05 August 2007

This day in history: 5 Aug

642: Oswald of Northumbria was defeated and killed by Penda of Mercia in the Battle of Maserfeld (now Oswestry, Shropshire).

1100: Henry I Beauclerc, who had been King of England since his brother's death three days earlier, was crowned in Westminster Abbey.

1305: Sir William Wallace was captured by the English near Glasgow.

1583: Sir Humphrey Gilbert formally took possession of Newfoundland (and of the land 200 leagues to the north and south) for England, establishing the first English colony in North America at what is now St John's.

1620: The Mayflower and Speedwell departed Southampton, England, on their first attempt at a voyage to America. They were forced to turn back following sabotage by Speedwell's crew; Mayflower's third attempt, which began on 6 September of that year, was successful.

1689: 1500 Iroquois attacked the village of Lachine, on the island of Montreal in New France. 80 French colonists were killed, and the village was burnt to the ground.

1716: Prince Eugene of Savoy defeated the Ottomans in the Battle of Petrovaradin (now in Serbia).

1763: British and Indian forces led by Colonel Henry Bouquet defeated Chief Pontiac's Indians at Bushy Run, in southwestern Pennsylvania.

1858: Cyrus Field's Atlantic Telegraph Company completed the first transatlantic telegraph cable, between Foilhommerum, Valentia Island, in western Ireland, and Heart's Content, in eastern Newfoundland; it operated for less than a month before being destroyed by excessive voltage.

1864: "Damn the torpedoes!

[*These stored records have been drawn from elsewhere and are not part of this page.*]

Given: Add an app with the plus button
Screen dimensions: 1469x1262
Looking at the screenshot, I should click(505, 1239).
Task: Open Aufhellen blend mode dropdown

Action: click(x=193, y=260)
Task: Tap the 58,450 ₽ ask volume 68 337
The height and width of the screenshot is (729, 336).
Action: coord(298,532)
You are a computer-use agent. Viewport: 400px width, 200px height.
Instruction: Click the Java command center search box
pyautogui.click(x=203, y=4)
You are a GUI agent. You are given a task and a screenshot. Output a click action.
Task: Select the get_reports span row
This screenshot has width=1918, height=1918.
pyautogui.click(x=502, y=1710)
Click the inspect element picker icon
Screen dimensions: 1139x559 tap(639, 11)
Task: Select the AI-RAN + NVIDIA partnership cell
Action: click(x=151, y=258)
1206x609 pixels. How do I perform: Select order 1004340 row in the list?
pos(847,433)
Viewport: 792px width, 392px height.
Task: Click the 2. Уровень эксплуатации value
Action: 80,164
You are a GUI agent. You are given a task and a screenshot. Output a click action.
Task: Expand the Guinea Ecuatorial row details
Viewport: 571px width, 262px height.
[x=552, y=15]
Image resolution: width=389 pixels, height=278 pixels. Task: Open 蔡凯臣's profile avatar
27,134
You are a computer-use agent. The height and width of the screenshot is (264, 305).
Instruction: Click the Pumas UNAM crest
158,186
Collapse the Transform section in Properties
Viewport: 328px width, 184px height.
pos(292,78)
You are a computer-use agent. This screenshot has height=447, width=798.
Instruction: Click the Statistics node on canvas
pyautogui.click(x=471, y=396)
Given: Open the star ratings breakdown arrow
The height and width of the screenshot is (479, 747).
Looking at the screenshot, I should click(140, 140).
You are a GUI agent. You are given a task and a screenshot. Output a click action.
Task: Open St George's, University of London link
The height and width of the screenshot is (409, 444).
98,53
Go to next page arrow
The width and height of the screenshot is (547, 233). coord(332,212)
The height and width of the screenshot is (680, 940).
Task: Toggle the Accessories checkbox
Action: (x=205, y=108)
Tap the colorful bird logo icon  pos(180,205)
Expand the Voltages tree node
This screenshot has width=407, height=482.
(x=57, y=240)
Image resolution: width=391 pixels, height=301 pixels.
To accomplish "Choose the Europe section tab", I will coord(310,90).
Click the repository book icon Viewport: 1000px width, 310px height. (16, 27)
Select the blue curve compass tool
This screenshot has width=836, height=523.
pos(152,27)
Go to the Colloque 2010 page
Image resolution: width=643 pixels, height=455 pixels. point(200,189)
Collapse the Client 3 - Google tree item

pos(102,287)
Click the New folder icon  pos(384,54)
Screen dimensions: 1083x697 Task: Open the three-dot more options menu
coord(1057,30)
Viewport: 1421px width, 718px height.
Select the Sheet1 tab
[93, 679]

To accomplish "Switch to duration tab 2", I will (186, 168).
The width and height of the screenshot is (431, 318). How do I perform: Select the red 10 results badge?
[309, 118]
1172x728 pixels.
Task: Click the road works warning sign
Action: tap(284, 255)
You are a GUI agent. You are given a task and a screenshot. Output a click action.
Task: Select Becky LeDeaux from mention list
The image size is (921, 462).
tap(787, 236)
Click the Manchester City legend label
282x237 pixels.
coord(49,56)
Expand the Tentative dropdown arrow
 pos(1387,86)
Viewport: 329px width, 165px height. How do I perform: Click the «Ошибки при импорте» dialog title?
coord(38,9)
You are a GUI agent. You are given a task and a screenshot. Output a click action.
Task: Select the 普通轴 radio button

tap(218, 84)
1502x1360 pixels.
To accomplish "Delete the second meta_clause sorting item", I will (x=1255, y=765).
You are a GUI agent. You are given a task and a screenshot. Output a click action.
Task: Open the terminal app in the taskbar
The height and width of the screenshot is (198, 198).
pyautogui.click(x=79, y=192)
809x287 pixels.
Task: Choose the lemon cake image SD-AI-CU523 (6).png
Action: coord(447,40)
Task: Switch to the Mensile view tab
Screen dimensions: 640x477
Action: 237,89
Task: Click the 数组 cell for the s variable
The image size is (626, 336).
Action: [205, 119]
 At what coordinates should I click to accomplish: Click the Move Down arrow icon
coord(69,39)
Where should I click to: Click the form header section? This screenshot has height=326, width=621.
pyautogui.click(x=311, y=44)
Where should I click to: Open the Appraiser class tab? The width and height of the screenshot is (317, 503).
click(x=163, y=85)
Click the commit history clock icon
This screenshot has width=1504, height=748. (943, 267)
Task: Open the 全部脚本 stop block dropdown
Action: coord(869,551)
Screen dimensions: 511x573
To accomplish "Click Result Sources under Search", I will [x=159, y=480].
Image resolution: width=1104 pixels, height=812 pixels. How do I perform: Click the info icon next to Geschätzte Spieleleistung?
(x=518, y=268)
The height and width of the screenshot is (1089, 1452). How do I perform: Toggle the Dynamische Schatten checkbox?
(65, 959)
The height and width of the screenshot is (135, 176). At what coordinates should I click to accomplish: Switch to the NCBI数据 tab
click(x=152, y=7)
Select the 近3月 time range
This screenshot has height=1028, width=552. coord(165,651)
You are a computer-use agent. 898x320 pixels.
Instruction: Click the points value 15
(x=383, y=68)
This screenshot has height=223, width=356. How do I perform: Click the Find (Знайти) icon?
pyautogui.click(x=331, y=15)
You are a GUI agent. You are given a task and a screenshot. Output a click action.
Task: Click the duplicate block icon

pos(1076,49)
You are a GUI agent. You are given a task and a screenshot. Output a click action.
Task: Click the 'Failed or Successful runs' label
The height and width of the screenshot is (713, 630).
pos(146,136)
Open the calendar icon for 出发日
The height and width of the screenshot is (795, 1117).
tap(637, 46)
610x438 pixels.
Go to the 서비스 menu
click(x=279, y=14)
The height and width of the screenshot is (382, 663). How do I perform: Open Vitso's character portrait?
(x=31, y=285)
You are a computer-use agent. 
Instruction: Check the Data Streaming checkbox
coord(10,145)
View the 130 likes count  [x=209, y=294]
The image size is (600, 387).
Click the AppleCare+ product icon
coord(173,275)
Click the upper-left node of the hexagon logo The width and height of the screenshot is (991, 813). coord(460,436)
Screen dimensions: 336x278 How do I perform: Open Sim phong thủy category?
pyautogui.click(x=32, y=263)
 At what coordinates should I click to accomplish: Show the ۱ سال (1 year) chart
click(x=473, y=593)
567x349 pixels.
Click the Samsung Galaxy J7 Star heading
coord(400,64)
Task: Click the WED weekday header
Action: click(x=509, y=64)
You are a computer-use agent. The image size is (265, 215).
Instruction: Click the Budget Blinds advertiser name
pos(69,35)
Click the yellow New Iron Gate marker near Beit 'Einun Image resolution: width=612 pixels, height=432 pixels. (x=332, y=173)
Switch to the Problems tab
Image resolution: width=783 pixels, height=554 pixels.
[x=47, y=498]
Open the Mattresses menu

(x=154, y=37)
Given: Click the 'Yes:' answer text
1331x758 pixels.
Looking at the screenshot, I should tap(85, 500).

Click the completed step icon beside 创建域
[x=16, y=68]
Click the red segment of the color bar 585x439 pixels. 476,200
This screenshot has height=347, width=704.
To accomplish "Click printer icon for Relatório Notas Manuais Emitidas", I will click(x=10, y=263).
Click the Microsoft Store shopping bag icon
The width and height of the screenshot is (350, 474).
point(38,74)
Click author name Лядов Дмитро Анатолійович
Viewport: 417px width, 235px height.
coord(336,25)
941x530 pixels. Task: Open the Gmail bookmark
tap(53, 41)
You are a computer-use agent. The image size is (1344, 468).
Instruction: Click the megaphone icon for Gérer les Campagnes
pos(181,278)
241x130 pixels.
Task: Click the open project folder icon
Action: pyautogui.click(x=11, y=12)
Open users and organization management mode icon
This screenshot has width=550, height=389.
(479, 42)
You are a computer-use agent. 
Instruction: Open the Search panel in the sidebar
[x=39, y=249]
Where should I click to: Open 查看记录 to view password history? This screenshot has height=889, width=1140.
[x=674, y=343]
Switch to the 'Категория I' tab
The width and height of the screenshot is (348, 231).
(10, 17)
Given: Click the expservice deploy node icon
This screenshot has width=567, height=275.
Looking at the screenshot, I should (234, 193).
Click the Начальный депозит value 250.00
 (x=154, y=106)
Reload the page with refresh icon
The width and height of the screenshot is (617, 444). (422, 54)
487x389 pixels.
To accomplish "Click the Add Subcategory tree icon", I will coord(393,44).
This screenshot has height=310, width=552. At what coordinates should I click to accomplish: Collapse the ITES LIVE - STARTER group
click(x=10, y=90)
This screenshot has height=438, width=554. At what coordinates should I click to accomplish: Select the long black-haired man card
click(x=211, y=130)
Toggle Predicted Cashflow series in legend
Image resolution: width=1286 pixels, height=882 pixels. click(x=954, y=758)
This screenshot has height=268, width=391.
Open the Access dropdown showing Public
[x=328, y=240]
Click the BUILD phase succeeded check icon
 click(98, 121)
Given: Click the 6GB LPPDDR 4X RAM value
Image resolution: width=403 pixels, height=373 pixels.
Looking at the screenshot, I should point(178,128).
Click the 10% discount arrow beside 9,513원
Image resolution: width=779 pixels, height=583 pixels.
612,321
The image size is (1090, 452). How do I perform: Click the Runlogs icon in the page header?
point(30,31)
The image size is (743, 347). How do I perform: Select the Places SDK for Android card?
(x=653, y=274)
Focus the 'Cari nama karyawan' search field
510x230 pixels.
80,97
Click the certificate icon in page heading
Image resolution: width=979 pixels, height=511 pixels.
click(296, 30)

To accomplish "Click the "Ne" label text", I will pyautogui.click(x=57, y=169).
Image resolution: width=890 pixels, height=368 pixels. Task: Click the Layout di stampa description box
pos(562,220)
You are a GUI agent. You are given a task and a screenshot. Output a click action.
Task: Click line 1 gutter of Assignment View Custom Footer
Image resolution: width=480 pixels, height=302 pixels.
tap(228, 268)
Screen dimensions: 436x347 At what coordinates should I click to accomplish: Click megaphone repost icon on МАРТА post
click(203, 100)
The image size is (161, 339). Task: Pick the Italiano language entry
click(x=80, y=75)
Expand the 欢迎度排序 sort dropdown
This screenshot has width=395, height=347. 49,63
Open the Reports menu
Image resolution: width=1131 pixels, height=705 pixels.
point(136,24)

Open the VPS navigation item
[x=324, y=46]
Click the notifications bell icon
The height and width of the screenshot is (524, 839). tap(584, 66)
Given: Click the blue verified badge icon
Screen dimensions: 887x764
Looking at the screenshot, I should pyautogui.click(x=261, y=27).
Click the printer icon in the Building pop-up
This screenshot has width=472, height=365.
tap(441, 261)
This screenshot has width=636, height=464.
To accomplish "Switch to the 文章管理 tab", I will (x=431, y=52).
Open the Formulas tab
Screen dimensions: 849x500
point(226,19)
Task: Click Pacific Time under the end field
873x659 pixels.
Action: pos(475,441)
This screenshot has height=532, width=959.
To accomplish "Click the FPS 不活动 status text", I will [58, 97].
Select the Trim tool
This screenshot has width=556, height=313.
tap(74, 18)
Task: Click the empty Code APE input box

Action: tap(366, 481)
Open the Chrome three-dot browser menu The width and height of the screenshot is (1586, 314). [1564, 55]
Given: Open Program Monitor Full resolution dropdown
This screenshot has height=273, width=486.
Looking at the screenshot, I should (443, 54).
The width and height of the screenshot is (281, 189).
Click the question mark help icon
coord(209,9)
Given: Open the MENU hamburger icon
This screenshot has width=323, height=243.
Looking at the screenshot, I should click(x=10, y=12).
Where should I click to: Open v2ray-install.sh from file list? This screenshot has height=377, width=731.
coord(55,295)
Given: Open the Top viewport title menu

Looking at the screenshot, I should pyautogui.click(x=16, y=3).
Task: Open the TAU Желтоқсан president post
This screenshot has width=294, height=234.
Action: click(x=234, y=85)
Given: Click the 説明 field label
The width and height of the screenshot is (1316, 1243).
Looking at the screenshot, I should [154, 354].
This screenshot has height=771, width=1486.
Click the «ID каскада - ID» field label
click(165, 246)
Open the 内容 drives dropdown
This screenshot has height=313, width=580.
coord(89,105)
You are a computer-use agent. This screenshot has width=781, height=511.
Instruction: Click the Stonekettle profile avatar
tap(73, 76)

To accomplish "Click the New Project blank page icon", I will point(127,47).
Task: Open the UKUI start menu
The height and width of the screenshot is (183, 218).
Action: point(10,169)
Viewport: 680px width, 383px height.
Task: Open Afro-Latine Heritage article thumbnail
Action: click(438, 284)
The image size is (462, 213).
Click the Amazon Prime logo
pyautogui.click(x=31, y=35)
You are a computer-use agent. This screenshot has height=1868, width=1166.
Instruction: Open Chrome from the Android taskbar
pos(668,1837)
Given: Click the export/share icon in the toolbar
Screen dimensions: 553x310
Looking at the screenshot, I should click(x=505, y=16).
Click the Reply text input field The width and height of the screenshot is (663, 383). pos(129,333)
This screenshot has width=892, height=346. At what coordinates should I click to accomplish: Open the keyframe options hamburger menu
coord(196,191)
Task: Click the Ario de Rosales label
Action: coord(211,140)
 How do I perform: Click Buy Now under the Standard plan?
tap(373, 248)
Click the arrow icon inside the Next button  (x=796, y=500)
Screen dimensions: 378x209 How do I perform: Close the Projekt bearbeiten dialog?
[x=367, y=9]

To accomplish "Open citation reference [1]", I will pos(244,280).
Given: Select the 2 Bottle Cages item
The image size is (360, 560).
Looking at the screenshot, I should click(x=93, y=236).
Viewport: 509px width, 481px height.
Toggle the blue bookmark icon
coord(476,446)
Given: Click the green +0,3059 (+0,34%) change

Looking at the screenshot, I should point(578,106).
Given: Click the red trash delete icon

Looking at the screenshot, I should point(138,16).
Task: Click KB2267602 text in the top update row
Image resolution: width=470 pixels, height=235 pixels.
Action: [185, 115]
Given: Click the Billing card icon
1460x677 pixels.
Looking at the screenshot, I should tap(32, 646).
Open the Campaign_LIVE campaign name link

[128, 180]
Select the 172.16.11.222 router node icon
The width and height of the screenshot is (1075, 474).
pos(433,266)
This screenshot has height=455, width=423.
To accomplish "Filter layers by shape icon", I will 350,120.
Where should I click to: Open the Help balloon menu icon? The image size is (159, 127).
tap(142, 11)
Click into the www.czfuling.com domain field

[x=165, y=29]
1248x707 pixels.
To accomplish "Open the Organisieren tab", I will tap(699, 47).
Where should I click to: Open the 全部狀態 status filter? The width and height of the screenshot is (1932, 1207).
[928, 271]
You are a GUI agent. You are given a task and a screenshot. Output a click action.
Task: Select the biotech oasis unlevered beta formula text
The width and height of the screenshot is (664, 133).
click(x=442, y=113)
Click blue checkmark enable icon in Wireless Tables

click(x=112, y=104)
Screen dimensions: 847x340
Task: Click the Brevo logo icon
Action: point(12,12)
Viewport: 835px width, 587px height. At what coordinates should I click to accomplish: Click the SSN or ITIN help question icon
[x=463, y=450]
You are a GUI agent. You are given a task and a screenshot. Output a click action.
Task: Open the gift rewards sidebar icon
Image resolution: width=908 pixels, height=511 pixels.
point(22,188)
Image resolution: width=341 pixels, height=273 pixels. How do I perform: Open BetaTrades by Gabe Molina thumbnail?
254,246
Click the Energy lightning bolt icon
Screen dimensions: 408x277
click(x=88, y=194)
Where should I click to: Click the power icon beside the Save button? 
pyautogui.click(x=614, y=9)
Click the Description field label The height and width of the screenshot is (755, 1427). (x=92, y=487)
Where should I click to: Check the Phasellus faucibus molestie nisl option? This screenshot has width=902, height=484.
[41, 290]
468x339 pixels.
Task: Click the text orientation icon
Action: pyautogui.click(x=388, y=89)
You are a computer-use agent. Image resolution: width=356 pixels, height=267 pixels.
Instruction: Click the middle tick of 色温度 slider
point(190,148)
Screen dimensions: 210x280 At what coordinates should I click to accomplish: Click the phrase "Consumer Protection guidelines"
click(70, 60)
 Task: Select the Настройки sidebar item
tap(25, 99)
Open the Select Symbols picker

Four bells. Captain Drayton, go ahead! Jouett, full speed!" Admiral David Farragut, aboard the sloop-of-war USS Hartford (Captain Percival Drayton), led a Union flotilla through Confederate defenses - forts, gunboats, and the ironclad ram CSS Tennessee - at Mobile Bay, near Mobile, Alabama. Monitor USS Tecumseh hit a mine and sank with the loss of 93 men, and USS Oneida lost a boiler and was taken under tow by USS Galena. 97 men* were awarded the Medal of Honor for their actions this day aboard Hartford** (12 awards), Richmond (29), Metacomet (8), Brooklyn (23), Lackawanna (11), Galena (4), Chickasaw (2) and Oneida (8).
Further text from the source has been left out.